_WHAT TO DO_: Write out the lines that begin with the one containing "The height and" and end with the one containing "the highlighted single-image", leaving out the pictures.

_GIVEN ENTRIES_:
--------------------------------------------------

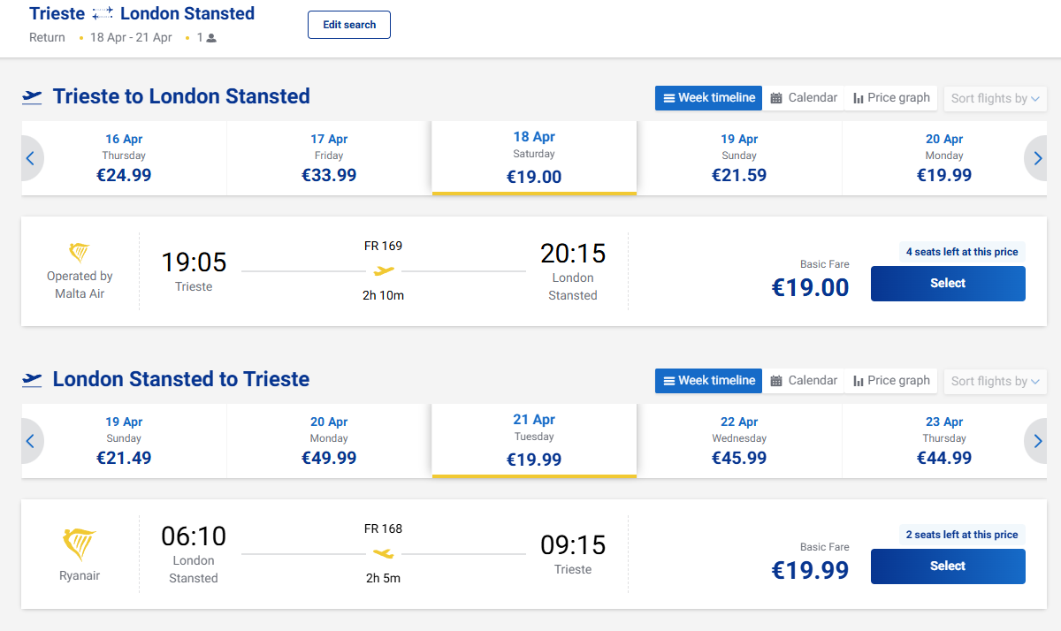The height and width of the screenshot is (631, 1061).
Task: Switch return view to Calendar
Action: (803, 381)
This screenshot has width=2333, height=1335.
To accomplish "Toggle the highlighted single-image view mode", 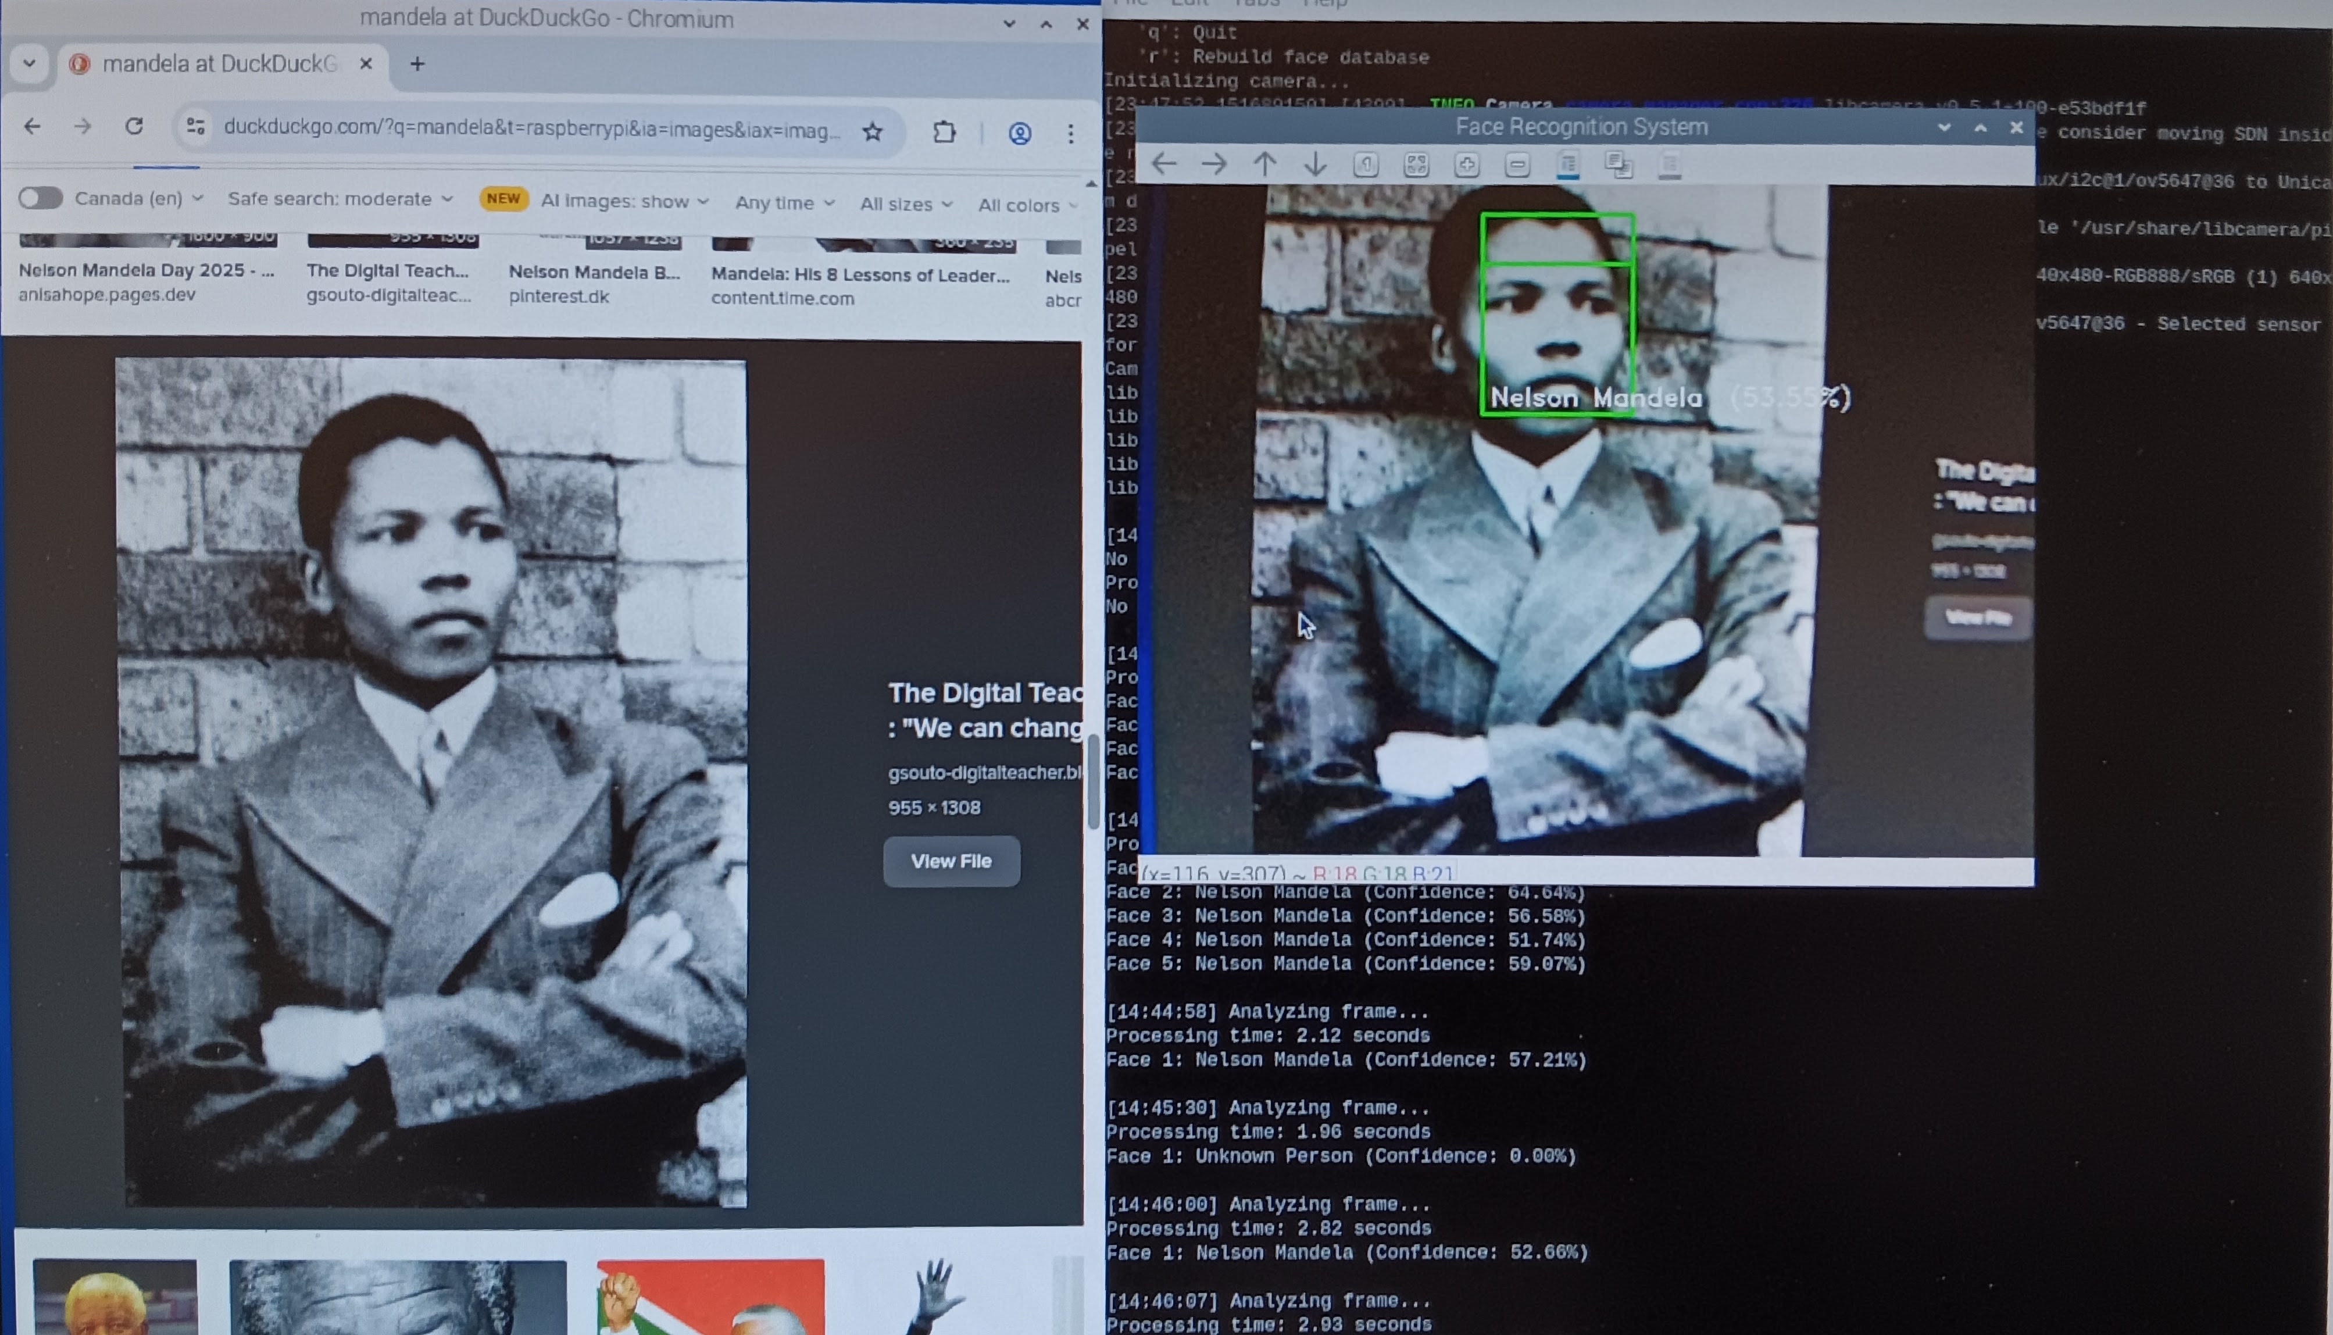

--------------------------------------------------

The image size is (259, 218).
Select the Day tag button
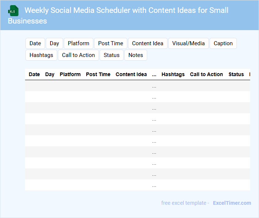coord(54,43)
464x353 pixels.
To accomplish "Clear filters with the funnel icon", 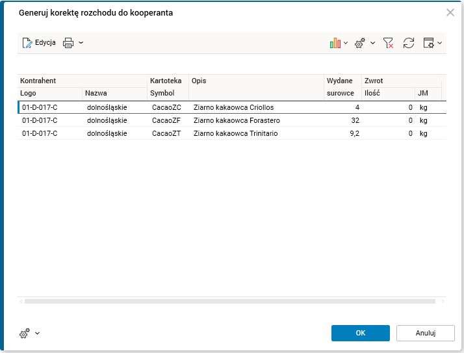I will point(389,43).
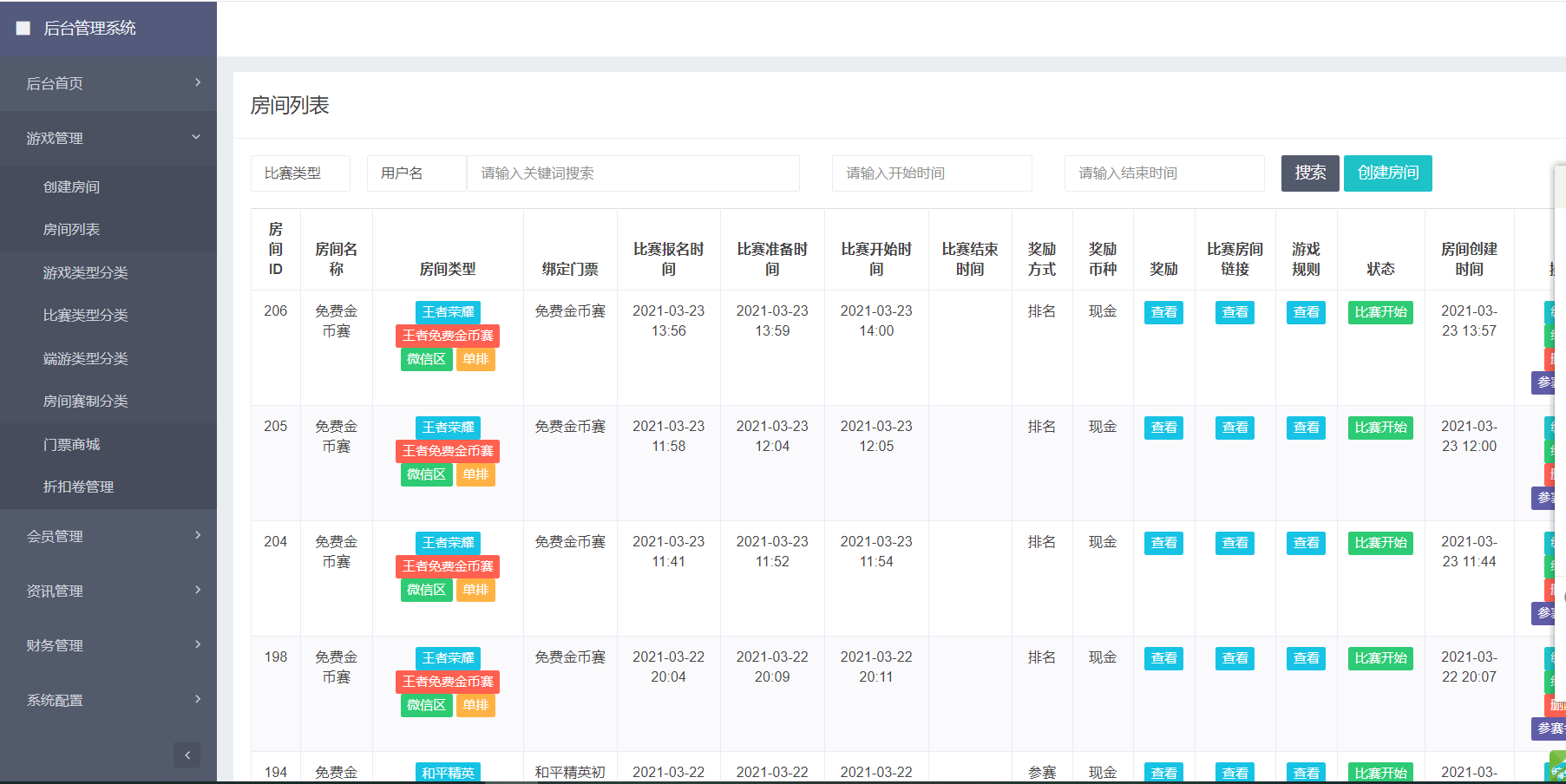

--------------------------------------------------

_RESPONSE FOR THIS EXERCISE_:
The height and width of the screenshot is (631, 1061).
Task: Switch return view to Calendar
Action: (803, 381)
This screenshot has width=2333, height=1335.
To accomplish "Toggle the highlighted single-image view mode", 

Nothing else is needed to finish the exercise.